*** Opening Input material ***

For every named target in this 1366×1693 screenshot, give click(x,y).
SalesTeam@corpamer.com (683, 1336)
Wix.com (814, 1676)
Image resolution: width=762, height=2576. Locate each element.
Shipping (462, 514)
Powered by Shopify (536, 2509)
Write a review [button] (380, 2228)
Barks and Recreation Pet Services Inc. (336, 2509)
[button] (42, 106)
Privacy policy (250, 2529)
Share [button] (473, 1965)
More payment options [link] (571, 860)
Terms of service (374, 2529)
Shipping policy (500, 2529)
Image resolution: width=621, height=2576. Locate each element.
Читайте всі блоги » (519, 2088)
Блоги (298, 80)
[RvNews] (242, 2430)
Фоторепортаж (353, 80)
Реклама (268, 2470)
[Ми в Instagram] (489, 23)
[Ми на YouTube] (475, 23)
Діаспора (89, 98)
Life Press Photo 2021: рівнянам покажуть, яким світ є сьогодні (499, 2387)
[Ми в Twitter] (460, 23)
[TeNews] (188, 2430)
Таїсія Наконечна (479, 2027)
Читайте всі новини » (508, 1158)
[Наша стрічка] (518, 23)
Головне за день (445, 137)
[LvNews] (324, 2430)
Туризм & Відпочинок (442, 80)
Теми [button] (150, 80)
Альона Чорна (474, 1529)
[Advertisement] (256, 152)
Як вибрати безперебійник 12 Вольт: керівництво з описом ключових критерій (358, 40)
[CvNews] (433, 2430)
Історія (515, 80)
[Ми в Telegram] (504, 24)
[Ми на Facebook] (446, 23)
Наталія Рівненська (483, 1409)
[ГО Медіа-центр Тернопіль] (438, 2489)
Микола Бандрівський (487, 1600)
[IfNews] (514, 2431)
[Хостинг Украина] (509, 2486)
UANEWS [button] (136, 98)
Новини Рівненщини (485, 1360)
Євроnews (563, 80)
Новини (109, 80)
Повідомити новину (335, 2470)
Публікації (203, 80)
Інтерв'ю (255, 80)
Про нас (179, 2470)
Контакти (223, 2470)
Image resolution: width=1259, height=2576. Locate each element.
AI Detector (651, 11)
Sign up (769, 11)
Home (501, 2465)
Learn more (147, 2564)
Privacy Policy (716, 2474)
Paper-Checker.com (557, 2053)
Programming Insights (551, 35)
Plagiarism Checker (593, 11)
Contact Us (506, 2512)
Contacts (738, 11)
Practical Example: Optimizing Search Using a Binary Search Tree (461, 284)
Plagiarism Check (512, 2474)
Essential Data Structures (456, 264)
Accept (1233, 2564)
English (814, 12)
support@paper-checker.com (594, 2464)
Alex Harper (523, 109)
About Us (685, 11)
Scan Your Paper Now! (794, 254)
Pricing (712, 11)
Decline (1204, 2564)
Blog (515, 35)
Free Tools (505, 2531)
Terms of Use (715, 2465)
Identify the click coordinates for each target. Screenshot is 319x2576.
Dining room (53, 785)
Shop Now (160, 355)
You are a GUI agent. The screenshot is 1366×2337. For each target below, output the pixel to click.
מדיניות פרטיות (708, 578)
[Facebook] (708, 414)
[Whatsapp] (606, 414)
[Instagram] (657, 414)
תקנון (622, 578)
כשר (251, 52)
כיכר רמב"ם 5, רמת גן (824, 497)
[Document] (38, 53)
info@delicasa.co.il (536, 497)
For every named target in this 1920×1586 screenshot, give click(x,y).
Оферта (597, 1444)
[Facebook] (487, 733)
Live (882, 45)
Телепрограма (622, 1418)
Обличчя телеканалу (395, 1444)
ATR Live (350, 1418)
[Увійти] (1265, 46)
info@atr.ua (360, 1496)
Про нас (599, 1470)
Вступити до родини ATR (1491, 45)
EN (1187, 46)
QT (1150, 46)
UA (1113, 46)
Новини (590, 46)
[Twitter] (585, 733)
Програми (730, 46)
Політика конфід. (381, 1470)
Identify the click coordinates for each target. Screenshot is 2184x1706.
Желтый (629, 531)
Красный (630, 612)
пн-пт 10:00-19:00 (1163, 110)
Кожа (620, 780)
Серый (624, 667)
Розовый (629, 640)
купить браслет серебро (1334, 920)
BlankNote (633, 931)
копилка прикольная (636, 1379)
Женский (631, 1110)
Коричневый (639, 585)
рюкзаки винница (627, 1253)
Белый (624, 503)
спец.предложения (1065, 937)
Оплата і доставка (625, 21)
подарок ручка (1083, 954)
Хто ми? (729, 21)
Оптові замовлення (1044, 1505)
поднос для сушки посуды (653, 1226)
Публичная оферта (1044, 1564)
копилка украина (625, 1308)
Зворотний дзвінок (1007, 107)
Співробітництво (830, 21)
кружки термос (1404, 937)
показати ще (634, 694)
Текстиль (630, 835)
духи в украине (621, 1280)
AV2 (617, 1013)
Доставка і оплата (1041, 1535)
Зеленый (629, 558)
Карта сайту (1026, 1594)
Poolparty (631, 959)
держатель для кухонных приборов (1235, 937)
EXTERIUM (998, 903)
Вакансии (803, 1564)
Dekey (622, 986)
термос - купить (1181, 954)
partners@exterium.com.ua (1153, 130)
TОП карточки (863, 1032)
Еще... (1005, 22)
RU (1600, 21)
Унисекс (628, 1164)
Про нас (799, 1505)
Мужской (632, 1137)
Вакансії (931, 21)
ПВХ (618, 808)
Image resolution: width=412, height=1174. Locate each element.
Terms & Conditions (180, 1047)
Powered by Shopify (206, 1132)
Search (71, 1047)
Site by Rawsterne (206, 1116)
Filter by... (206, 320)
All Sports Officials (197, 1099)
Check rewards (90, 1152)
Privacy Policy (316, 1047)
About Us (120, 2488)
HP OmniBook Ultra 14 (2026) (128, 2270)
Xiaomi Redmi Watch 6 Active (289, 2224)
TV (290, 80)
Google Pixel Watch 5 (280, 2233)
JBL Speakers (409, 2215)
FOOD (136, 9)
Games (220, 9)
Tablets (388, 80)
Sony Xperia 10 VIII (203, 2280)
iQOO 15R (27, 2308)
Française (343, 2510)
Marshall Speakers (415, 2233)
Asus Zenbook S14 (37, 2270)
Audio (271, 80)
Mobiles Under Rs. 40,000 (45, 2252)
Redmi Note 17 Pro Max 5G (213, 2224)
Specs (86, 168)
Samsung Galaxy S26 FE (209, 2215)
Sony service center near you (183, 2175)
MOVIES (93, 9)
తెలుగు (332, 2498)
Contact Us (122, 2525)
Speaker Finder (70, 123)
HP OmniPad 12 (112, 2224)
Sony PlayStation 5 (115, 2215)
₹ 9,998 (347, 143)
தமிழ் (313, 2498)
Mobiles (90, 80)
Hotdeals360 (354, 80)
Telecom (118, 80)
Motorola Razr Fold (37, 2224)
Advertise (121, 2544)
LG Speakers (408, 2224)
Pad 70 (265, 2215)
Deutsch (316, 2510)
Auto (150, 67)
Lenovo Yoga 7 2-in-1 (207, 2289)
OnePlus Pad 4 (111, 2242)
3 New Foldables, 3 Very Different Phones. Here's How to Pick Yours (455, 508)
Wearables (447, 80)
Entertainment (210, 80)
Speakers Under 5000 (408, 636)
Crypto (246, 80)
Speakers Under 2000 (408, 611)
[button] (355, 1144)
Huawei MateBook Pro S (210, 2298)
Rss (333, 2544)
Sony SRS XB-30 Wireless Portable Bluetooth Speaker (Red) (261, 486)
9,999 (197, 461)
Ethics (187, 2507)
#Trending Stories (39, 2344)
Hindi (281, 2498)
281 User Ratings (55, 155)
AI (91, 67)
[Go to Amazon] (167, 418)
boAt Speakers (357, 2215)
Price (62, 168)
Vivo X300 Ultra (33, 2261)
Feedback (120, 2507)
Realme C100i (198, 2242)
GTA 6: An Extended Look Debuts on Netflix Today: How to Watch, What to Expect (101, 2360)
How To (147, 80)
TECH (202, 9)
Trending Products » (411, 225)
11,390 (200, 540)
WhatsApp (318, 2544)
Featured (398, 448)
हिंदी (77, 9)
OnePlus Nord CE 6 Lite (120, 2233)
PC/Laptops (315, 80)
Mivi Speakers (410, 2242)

*** Closing Input material ***

— Activity —
Return, line for line and unchanged, the data from its first line through the line containing "Write a review [button] (380, 2228)".

— Written answer —
For every named target in this 1366×1693 screenshot, give click(x,y).
SalesTeam@corpamer.com (683, 1336)
Wix.com (814, 1676)
Image resolution: width=762, height=2576. Locate each element.
Shipping (462, 514)
Powered by Shopify (536, 2509)
Write a review [button] (380, 2228)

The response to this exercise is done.